What you will do: Every line that includes the word "dimensions" needs to be copied from the listing.
◇ ◇ ◇
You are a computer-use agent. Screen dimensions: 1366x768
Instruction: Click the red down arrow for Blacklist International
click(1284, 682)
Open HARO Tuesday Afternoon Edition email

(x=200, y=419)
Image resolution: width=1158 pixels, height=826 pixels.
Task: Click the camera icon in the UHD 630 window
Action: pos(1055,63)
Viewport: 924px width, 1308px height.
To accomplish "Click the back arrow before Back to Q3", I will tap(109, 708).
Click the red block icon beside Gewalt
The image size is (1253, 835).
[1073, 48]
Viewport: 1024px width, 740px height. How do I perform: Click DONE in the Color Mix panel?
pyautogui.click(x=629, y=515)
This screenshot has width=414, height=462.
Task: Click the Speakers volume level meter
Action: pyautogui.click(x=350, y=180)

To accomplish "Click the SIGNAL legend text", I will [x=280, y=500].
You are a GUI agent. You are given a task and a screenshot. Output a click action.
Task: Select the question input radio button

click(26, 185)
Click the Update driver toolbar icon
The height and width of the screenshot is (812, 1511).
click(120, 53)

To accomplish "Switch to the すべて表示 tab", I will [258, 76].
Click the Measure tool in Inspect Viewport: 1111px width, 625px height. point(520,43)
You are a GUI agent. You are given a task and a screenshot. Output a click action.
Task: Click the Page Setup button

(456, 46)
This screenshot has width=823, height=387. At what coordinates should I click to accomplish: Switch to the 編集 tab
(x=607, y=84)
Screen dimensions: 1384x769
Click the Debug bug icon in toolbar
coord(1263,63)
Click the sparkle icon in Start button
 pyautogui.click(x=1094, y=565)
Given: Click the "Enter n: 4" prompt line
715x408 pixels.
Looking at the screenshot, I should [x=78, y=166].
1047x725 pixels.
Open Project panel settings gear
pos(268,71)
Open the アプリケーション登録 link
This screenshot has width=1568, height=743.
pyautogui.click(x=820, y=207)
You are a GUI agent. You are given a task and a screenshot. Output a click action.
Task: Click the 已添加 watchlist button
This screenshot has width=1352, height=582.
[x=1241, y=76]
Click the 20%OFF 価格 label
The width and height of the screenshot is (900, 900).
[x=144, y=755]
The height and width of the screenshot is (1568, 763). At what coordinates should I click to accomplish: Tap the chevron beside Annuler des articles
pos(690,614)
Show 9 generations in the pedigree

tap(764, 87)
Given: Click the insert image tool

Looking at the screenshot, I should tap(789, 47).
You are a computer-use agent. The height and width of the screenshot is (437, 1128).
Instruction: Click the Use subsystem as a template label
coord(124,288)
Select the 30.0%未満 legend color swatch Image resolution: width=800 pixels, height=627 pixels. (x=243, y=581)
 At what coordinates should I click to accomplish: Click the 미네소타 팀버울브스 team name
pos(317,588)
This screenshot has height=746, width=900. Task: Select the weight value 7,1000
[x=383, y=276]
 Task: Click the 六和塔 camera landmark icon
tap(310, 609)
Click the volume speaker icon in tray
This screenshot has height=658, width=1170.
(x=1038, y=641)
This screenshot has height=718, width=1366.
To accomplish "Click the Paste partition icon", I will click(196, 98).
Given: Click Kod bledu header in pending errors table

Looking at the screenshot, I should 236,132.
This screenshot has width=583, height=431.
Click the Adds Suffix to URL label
◇ ◇ ◇
Response area:
You are a computer-use agent. Screen dimensions: 1366x768
Screen dimensions: 1384x769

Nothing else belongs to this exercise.